Blood Glucose Management

Glucose is a type of sugar we get from foods, and as it travels through the bloodstream to the cells, it’s called blood sugar or blood glucose. Insulin is a hormone that moves the glucose from your blood into the cells. However, if you have type 1 or type 2 diabetes, you either can’t produce insulin or can’t use it properly, and glucose builds up in the blood.

Preventing Diabetes Complications

Diabetes complications occur when blood sugar builds up. If it builds up in the blood vessels in the back of your eye, you can develop diabetic retinopathy. If it builds up in your kidneys, you may develop kidney disease. Other diabetes complications include stroke, heart attack and nerve problems. In addition to blood glucose monitoring, your primary care provider or endocrinologist will regularly measure the A1C levels in your blood to prevent complications.

It’s important to remember that nutrition plays a large role in glucose control. Carbohydrates are what cause blood sugars to rise, whereas proteins and fats do not. Glucose is found mainly in foods rich in carbohydrates, like fruit, bread and pasta. Protein can help to anchor carbohydrates in a meal, preventing a large blood sugar increase.

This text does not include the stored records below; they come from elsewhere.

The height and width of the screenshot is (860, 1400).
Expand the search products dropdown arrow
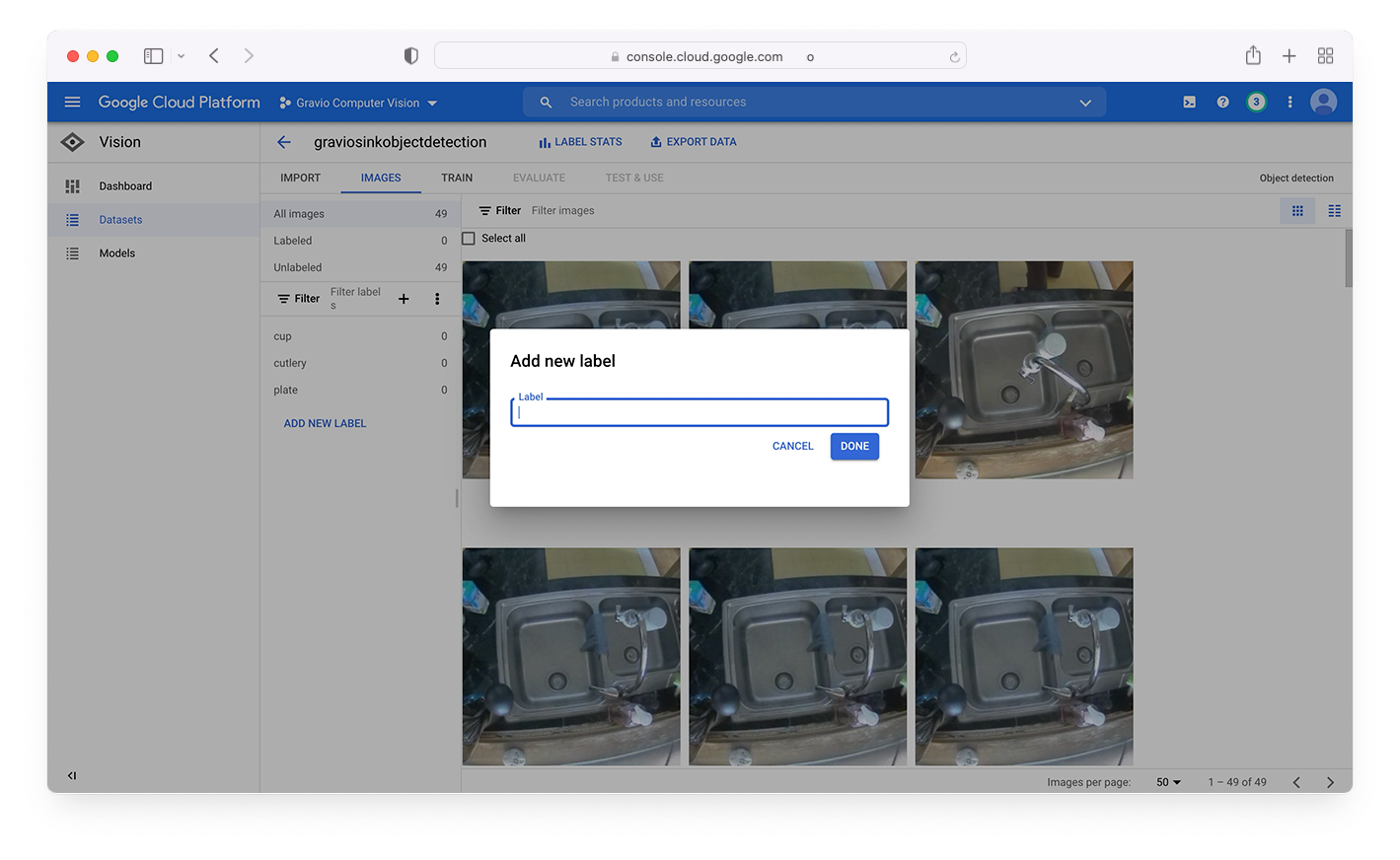point(1085,102)
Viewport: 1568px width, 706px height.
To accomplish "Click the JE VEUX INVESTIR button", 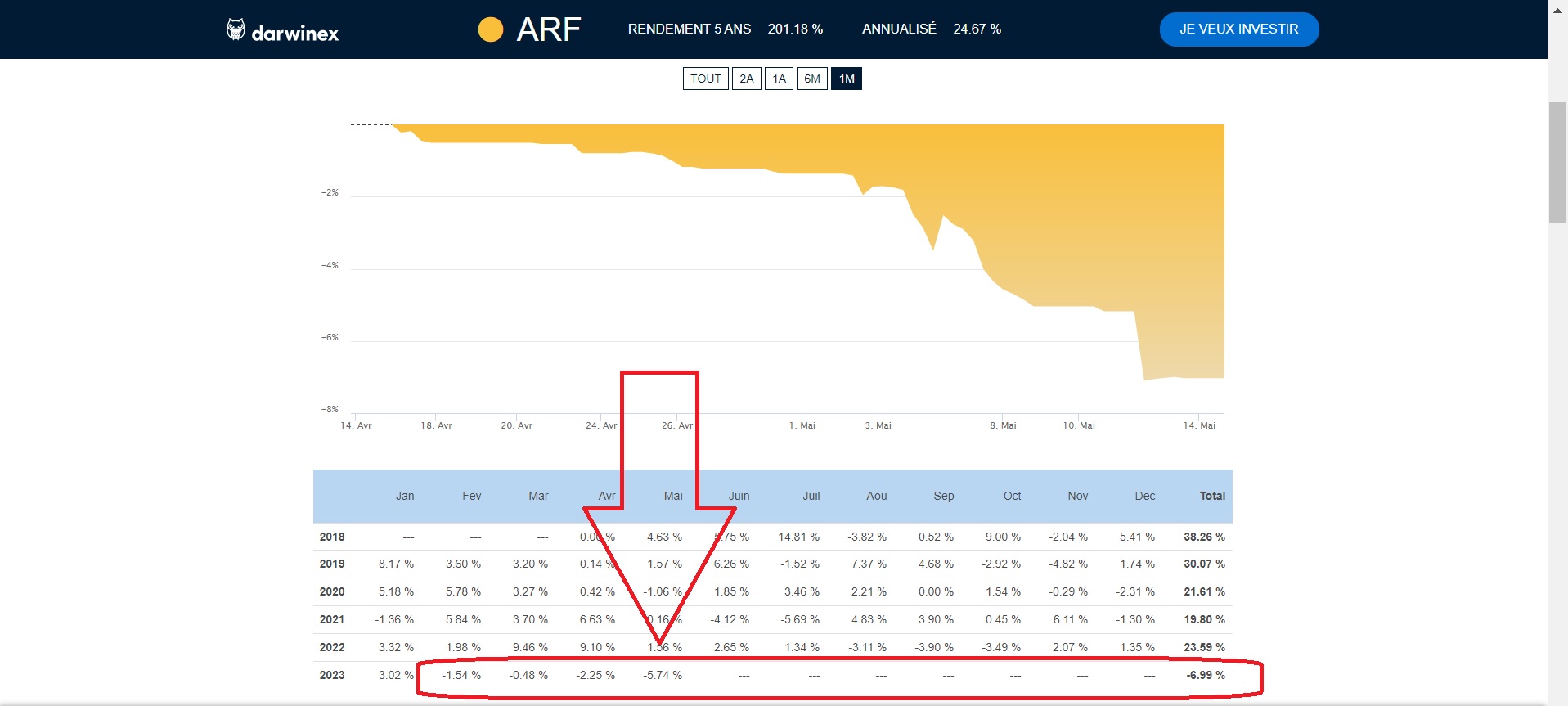I will tap(1238, 29).
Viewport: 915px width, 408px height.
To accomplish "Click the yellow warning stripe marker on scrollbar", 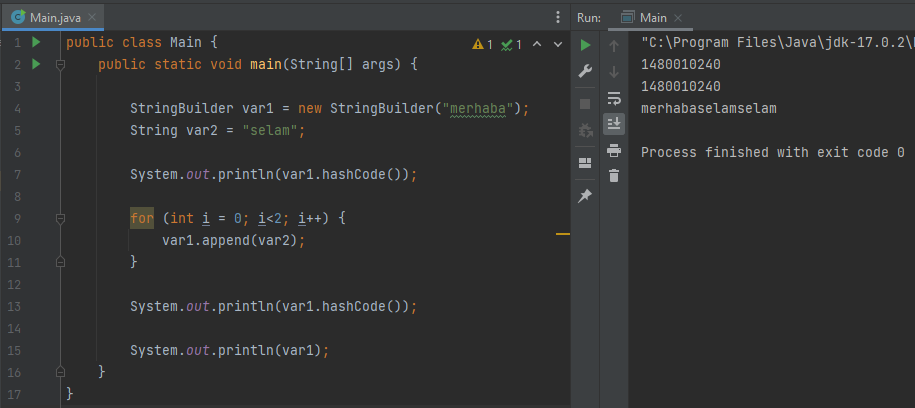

When planning a meal, the best thing to do is centre your meal around a protein source. Next, think about filling half your plate full of brightly-coloured fruits and vegetables. If you do choose a grain product or a starchy vegetable, try to keep the portion to a fist-sized volume or less.

The Importance of Blood Glucose Monitoring

Blood glucose monitoring is an important part of any diabetes management plan. Traditionally, you prick your finger, put a drop of blood on a test strip, and insert it into a blood glucose meter.

Some people use a sensor inserted under the skin, called a continuous glucose monitor (CGM). Others use flash glucose monitoring, a touchscreen reader device and a sensor patch you wear, which allows you to get a blood glucose reading without sticking your finger.

Flash glucose monitoring works by measuring the amount of glucose in the fluid that surrounds your cells (interstitial fluid) through the sensor patch. It records your blood sugar levels throughout the day, and stores the data (your ambulatory glucose profile) to help you and your diabetes healthcare team make decisions on treatments.

The goal of blood glucose monitoring in diabetes is to keep your blood sugar as close to target range as possible. To do so, you need to eat healthy foods and stay active. Some patients also require diabetes medications.

Talk to an endocrinologist to learn more about blood glucose management.

3 Important Things to Remember

  1. Nutrition plays a large role in glucose control.
  2. Blood glucose monitoring is an important part of any diabetes management plan.
  3. Diabetes complications such as diabetic retinopathy, kidney disease and nerve damage can develop if you don’t effectively manage blood sugar levels.